Excerpted data START
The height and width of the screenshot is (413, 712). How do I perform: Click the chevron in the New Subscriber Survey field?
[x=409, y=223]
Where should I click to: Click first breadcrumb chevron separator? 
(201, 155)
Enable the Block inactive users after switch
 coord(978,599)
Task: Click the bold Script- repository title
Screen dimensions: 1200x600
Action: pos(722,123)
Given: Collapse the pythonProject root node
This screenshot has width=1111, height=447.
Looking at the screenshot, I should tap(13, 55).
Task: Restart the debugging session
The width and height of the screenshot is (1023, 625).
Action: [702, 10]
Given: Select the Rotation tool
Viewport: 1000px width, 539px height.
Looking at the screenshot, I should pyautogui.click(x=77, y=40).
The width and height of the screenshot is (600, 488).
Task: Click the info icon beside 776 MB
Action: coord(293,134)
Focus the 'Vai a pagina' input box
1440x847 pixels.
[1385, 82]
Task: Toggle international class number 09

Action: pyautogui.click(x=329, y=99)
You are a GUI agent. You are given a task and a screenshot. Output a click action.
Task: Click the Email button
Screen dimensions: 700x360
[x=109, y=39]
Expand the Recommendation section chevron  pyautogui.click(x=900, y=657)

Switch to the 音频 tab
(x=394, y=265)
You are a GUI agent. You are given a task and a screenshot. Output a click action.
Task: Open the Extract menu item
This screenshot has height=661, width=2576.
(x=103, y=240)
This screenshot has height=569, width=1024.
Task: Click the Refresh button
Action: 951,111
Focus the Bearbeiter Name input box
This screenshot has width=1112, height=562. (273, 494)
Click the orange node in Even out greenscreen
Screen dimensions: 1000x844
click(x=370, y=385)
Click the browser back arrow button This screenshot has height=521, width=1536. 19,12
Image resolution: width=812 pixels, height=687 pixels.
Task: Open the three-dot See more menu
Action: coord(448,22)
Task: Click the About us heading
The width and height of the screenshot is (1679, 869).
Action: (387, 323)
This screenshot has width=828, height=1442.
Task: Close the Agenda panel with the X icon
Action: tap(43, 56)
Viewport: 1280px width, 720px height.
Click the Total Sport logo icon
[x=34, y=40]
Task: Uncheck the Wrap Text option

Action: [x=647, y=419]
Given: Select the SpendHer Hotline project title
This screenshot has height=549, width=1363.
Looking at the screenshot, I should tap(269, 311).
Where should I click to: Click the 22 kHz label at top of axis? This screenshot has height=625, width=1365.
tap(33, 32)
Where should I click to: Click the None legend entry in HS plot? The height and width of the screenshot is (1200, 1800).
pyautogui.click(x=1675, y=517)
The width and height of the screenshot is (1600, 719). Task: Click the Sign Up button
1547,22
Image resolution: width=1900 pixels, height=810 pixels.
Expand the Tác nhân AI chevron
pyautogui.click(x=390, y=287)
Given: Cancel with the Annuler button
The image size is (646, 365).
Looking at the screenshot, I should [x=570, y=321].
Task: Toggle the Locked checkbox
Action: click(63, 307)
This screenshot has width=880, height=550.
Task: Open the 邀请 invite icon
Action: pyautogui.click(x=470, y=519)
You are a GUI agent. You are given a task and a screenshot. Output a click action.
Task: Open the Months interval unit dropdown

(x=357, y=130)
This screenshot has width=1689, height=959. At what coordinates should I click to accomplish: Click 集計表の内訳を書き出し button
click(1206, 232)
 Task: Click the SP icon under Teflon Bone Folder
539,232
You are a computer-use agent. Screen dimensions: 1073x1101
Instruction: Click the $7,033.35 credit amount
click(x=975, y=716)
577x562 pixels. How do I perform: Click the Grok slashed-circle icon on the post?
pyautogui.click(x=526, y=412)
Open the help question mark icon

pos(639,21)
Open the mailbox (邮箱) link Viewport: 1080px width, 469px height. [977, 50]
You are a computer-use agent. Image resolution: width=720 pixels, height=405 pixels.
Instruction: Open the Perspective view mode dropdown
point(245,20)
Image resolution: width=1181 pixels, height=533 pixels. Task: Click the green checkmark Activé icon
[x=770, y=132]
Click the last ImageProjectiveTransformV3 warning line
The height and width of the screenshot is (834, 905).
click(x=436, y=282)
Excerpted data END
* _What you should do_: Each line of the records must be reproduced exactly.

* _Result for this exercise_:
The height and width of the screenshot is (413, 712). How do I perform: Click the chevron in the New Subscriber Survey field?
[x=409, y=223]
Where should I click to: Click first breadcrumb chevron separator? 
(201, 155)
Enable the Block inactive users after switch
 coord(978,599)
Task: Click the bold Script- repository title
Screen dimensions: 1200x600
Action: pos(722,123)
Given: Collapse the pythonProject root node
This screenshot has width=1111, height=447.
Looking at the screenshot, I should tap(13, 55).
Task: Restart the debugging session
The width and height of the screenshot is (1023, 625).
Action: [702, 10]
Given: Select the Rotation tool
Viewport: 1000px width, 539px height.
Looking at the screenshot, I should pyautogui.click(x=77, y=40).
The width and height of the screenshot is (600, 488).
Task: Click the info icon beside 776 MB
Action: coord(293,134)
Focus the 'Vai a pagina' input box
1440x847 pixels.
[1385, 82]
Task: Toggle international class number 09

Action: pyautogui.click(x=329, y=99)
You are a GUI agent. You are given a task and a screenshot. Output a click action.
Task: Click the Email button
Screen dimensions: 700x360
[x=109, y=39]
Expand the Recommendation section chevron  pyautogui.click(x=900, y=657)

Switch to the 音频 tab
(x=394, y=265)
You are a GUI agent. You are given a task and a screenshot. Output a click action.
Task: Open the Extract menu item
This screenshot has height=661, width=2576.
(x=103, y=240)
This screenshot has height=569, width=1024.
Task: Click the Refresh button
Action: 951,111
Focus the Bearbeiter Name input box
This screenshot has width=1112, height=562. (273, 494)
Click the orange node in Even out greenscreen
Screen dimensions: 1000x844
click(x=370, y=385)
Click the browser back arrow button This screenshot has height=521, width=1536. 19,12
Image resolution: width=812 pixels, height=687 pixels.
Task: Open the three-dot See more menu
Action: coord(448,22)
Task: Click the About us heading
The width and height of the screenshot is (1679, 869).
Action: (387, 323)
This screenshot has width=828, height=1442.
Task: Close the Agenda panel with the X icon
Action: tap(43, 56)
Viewport: 1280px width, 720px height.
Click the Total Sport logo icon
[x=34, y=40]
Task: Uncheck the Wrap Text option

Action: [x=647, y=419]
Given: Select the SpendHer Hotline project title
This screenshot has height=549, width=1363.
Looking at the screenshot, I should tap(269, 311).
Where should I click to: Click the 22 kHz label at top of axis? This screenshot has height=625, width=1365.
tap(33, 32)
Where should I click to: Click the None legend entry in HS plot? The height and width of the screenshot is (1200, 1800).
pyautogui.click(x=1675, y=517)
The width and height of the screenshot is (1600, 719). Task: Click the Sign Up button
1547,22
Image resolution: width=1900 pixels, height=810 pixels.
Expand the Tác nhân AI chevron
pyautogui.click(x=390, y=287)
Given: Cancel with the Annuler button
The image size is (646, 365).
Looking at the screenshot, I should [x=570, y=321].
Task: Toggle the Locked checkbox
Action: click(63, 307)
This screenshot has width=880, height=550.
Task: Open the 邀请 invite icon
Action: pyautogui.click(x=470, y=519)
You are a GUI agent. You are given a task and a screenshot. Output a click action.
Task: Open the Months interval unit dropdown

(x=357, y=130)
This screenshot has width=1689, height=959. At what coordinates should I click to accomplish: Click 集計表の内訳を書き出し button
click(1206, 232)
 Task: Click the SP icon under Teflon Bone Folder
539,232
You are a computer-use agent. Screen dimensions: 1073x1101
Instruction: Click the $7,033.35 credit amount
click(x=975, y=716)
577x562 pixels. How do I perform: Click the Grok slashed-circle icon on the post?
pyautogui.click(x=526, y=412)
Open the help question mark icon

pos(639,21)
Open the mailbox (邮箱) link Viewport: 1080px width, 469px height. [977, 50]
You are a computer-use agent. Image resolution: width=720 pixels, height=405 pixels.
Instruction: Open the Perspective view mode dropdown
point(245,20)
Image resolution: width=1181 pixels, height=533 pixels. Task: Click the green checkmark Activé icon
[x=770, y=132]
Click the last ImageProjectiveTransformV3 warning line
The height and width of the screenshot is (834, 905).
click(x=436, y=282)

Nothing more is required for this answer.